Micah Bell@micahbell
While I certainly agree with the removal, I am more concerned about what took so long, and why now? Was it the storming of the capital that caused @Jack to say "enough"?
Micah Bell@micahbell
Actor Wil Wheaton recently mentioned on the @Kingcast podcast that he left Twitter because there were "too many fascists" on the platform. This ain't new.
Micah Bell@micahbell
Maybe it was the righteous letter signed by over 300 Twitter employees that were willing to put their livelihood on the line to see some form of accountability carried out.
Micah Bell@micahbell
It feels a lot like the exec-folks at Twitter are debating whether or not Blade Runners should be retiring replicants. Is disinformation a benefit or hazard? Should it be retired? To me, it all seems too little too late. That shouldn't be the question we're asking.
Micah Bell@micahbell
We've left ourselves with only silence or unchecked disinformation. Who's guarding the cork to the genie's bottle?
Micah Bell@micahbell
How could disinformation be a benefit? To Twitter, it has been for a long while. Racism, hate, lies, conspiracy = clicks, clicks, clicks, clicks.
Micah Bell@micahbell
This is why the move to ban accounts seems performative, no matter how thankful I am that the former president's hateful rhetoric has been silenced.
Micah Bell@micahbell
When will the alignment of Twitter's bottom-line-calculus be recalibrated?
I don't see Social Media, in general, as the problem. Author @DavidDark likes to compare Social Media to paper, which I tend to agree with, as it's just another medium. It's just us - louder.
But what happens when the paper you're writing on only accepts ink when you write lies, fear, disinformation, etc.? The scale is tipped toward algorithmic hate.
Micah Bell@micahbell
I can hear Rod Serling's (Twilight Zone) voice in my head introducing me to a man who is offered the ability to write only best selling novels, but that each one will misinform an entire generation on the subject of interest.
Micah Bell@micahbell
Attempts to censor the written word are generally frowned upon in the U.S. as a means of upholding the credibility of the "marketplace of ideas" as being the true arbiter of all things knowaboutable.
In "Technopoly", Neil Postman thinks the Founding Fathers believed this marketplace of information would allow citizens to "make sense of what they read and heard and, through reason, judge its usefulness."
Micah Bell@micahbell
But they didn't predict this marketplace would be broken down into information chaos. A generous view of history would say they saw access to information as a means to helping humanity gain knowledge, not a tool to hold our attention for monetary gain.
A common theme I hear from peers today is that they just can't seem to tell what's real (true) anymore. Everyone holds their own version of reality in their hands.
Micah Bell@micahbell
Lie after lie after lie was broadcast as signal, when in reality it was just noise. The Great Attention Auction went to work and capital "T" Truth was split in half like two sides of a mirror.
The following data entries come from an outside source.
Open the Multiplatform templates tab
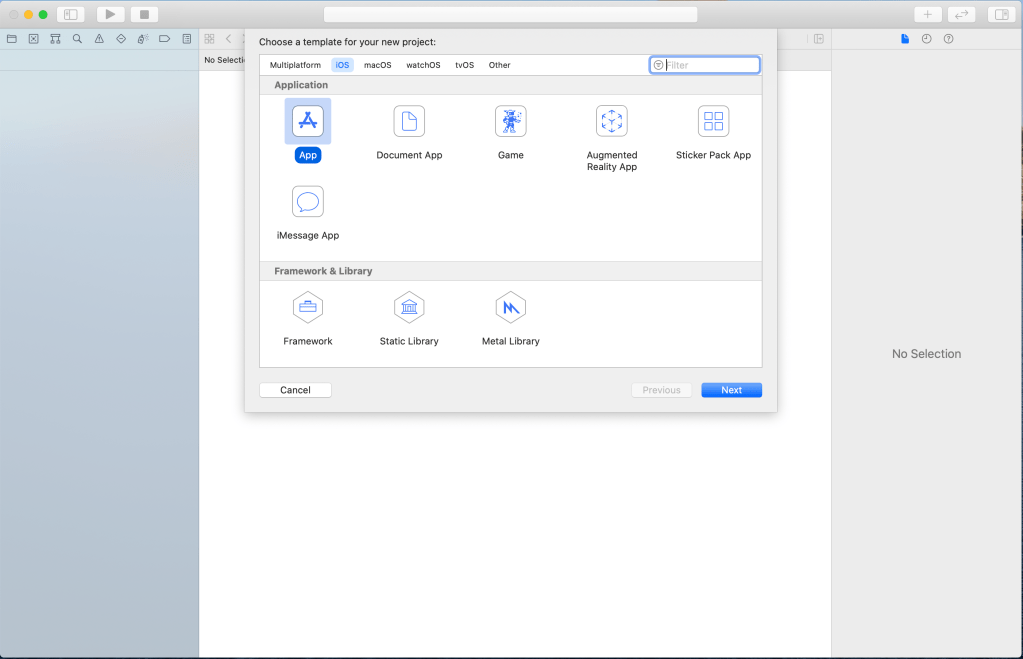This screenshot has width=1023, height=659. (x=295, y=65)

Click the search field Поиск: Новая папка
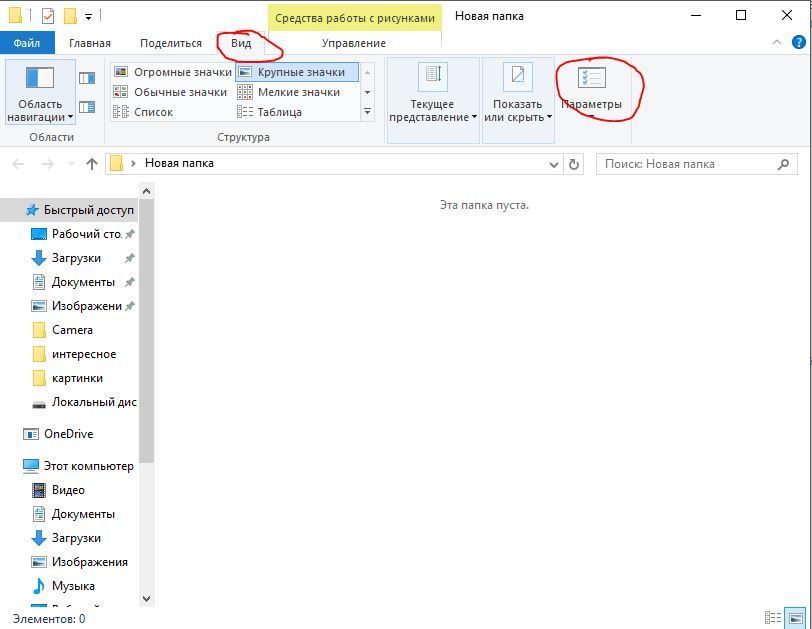tap(687, 164)
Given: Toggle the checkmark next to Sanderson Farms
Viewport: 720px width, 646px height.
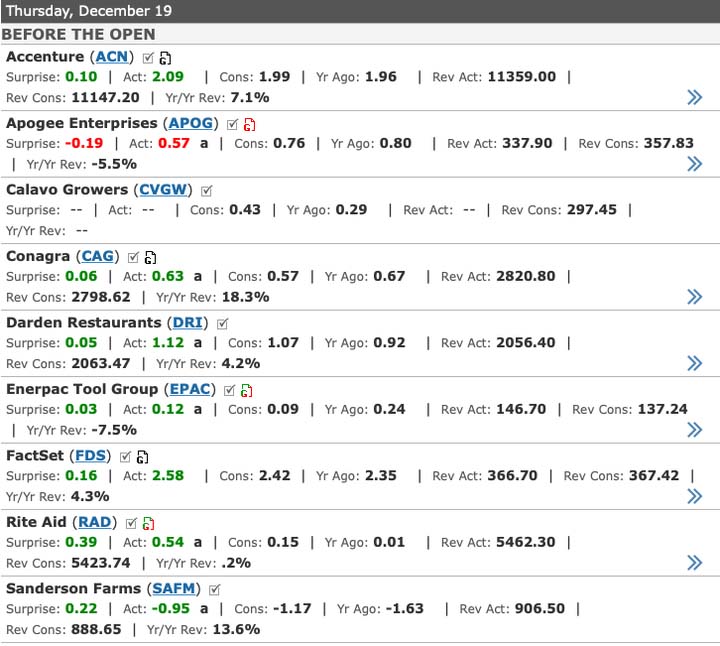Looking at the screenshot, I should [215, 589].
Aided by algorithms that are indifferent to such costly human intangibles like "community" or "empathy", the marketplace of ideas has unraveled for the sake of what Postman refers to as the "saleability of irrelevant information."
Micah Bell@micahbell
With more tech comes more access to information. With more access to information, we need controls to organize the information (Social Media -> algorithms). I suppose if there is hope for putting the genie back in the bottle, this is where it'll happen.
Micah Bell@micahbell
The move to ban speech that is out of line with policy and guidelines is a chewing-gum-on-a-dam-wall fix. It conveniently ignores the real problem while allowing the auction to continue.
Micah Bell@micahbell
The cracks have been forming for years and years. Many have warned of this exact situation for some time. Meanwhile, a fresh canary is put in the coal mine cage.
Micah Bell@micahbell
We press on. 'Cuz that's what Technopolies do. Until the next riot, act of terror, or hate crime that is so appalling that Big capital "T" Tech swoops in to pretend they care.
Micah Bell@micahbell
*The gavel bangs* Our thumbs itch and we keep scrolling.